Thinking About Theater

An Outspoken Critic Provokes Visions of Stages Past and Present

In the 1930s, London theater journalist James Agate discovered America.

British critic James Agate never hesitated to acclaim new work that he found good and exciting, regardless of approach or country of origin, and he found much to admire in American theater.
British critic James Agate never hesitated to acclaim new work that he found good and exciting, regardless of approach or country of origin, and he found much to admire in American theater.

A few weeks ago, to nobody's surprise, I bought a set of books. (My friends, reading this, will sigh and shake their heads; they know that my apartment already looks like the San Francisco Library after the earthquake.) I had been hunting a topic for this month's essay, but no matter what notion I toyed with, the books kept luring me away. Aside from beautiful young people, nothing is more seductive than beautiful old books.

And this set, to me, was especially seductive: a complete run, in nine volumes, of Ego, the diary-autobiography-scrapbook of the great British drama critic James Agate (1877-1947), who covered theater for London's Sunday Times from 1923 until his death. I already owned several of the volumes, along with many of Agate's review collections, but I shelled out for this batch, not only because it was complete, but also for its association: It had belonged to one of Agate's few American devotees, the arts journalist Thomas Quinn Curtiss (remembered now for his biography of the film director Erich von Stroheim). Agate had dedicated one of Ego's later volumes to Curtiss. That and two of the others carry on their flyleaves lengthy, affectionate inscriptions to Curtiss, in Agate's small, precise handwriting.

+++

• [To do]:
a) Sum up the essay about James Agate in two sentences.
b) Using the essay about James Agate, mark each statement yes or no and quote the words that decide it: (i) Agate wrote for the Sunday Times from 1923 until he died. (ii) Before this purchase, the writer owned none of the Ego volumes. (iii) Curtiss is remembered for a biography of a film director.
c) Carry on the essay about James Agate, starting right after its last sentence.
You won't need the records for anything here.

• [Raw records]:
+++

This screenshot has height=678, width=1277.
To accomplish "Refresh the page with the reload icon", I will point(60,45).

+++

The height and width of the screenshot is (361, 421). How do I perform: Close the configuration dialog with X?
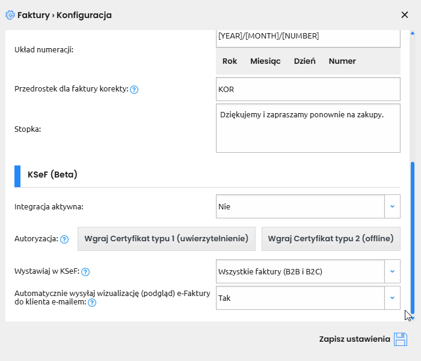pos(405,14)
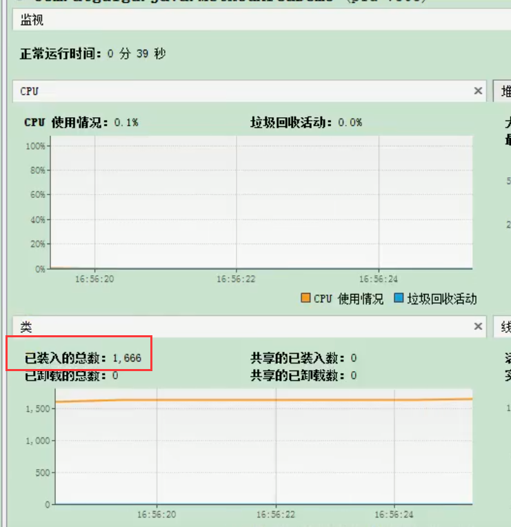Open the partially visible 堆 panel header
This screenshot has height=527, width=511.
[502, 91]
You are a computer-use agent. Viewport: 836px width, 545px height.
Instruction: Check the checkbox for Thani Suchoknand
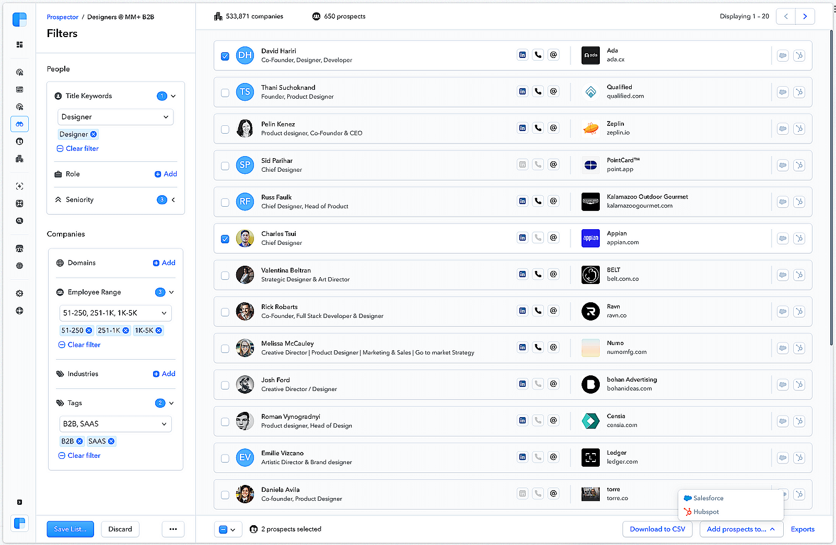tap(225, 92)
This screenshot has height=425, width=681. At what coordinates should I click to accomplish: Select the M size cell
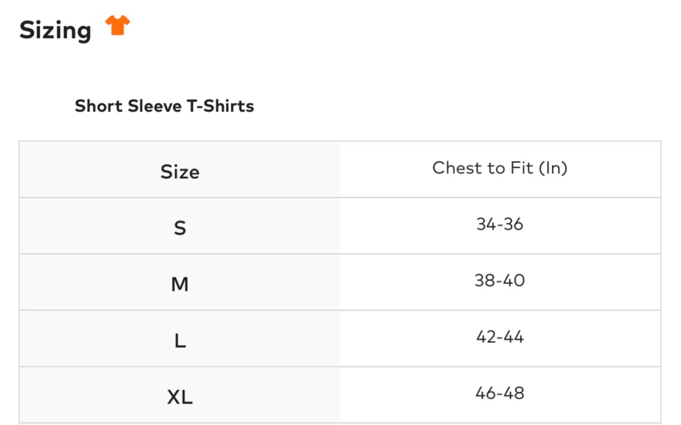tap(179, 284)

+++

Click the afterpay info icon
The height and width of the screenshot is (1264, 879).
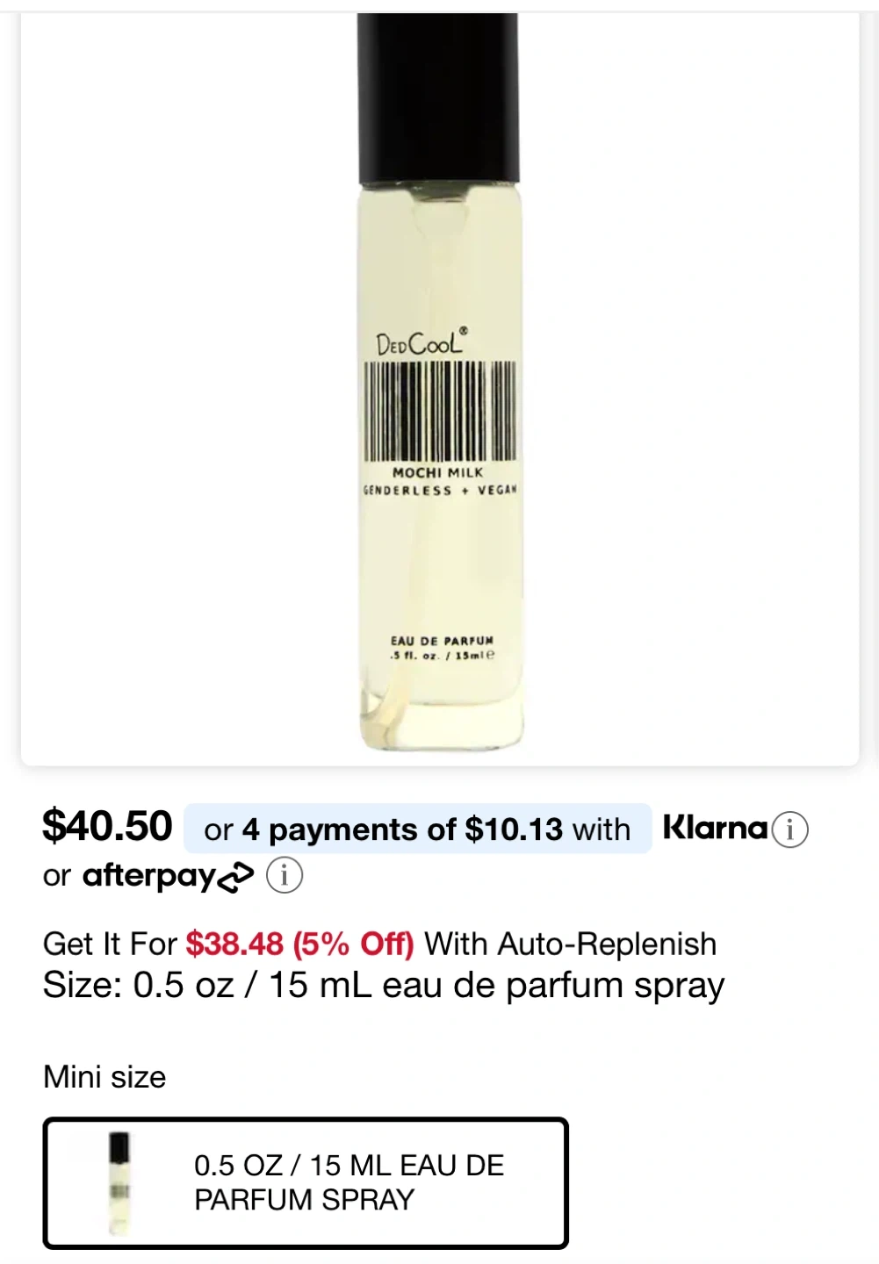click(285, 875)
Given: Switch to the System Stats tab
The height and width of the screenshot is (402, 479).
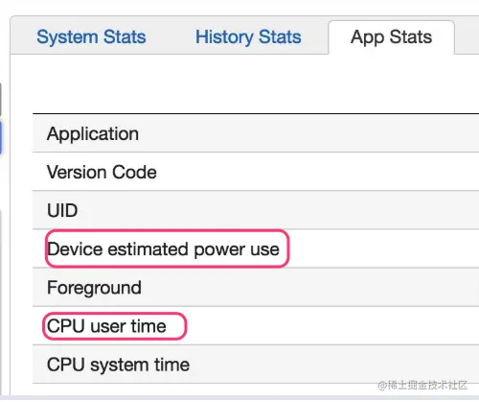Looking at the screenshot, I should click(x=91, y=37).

+++

• [The answers]:
a) The writer bought a complete nine-volume run of Ego, the diary-autobiography-scrapbook of British drama critic James Agate, who covered theater for London's Sunday Times from 1923 until his death in 1947. The set had belonged to Thomas Quinn Curtiss, one of Agate's few American devotees, to whom Agate dedicated one of Ego's later volumes and wrote affectionate inscriptions in three of them.

b)
(i) Yes: "who covered theater for London's Sunday Times from 1923 until his death"
(ii) No: "I already owned several of the volumes"
(iii) Yes: "remembered now for his biography of the film director Erich von Stroheim"

c)
Mrs. Patrick Campbell, for whom G.B. Shaw wrote the role of Eliza Dolittle in Pygmalion, found an admirer in James Agate.
Mrs. Patrick Campbell was the original Eliza Doolittle, a role that G.B. Shaw wrote specifically for her in his Pygmalion, first performed in 1913.

I love reading Agate and often cite him. (I quoted him in this column two months ago, on the topic of leaving shows early.) He came late to theater criticism: Born in Manchester, he spent his early adulthood in his father's wholesale cotton-cloth business, and didn't begin writing for a living till he was nearly 40. As his orotund style often reveals, he remained in many ways a Victorian. While chronicling, appreciatively, the exciting early years of Gielgud, Richardson, and Olivier, he still considered Henry Irving the greatest actor he had ever seen. Though relishing racy, colloquially contemporary writing and acting — he led the cheers for the Group Theater's 1938 London triumph in Clifford Odets' Golden Boy — he took the highly stylized French classical tradition as one of his major critical touchstones, putting Sarah Bernhardt on a pedestal as high as Irving's.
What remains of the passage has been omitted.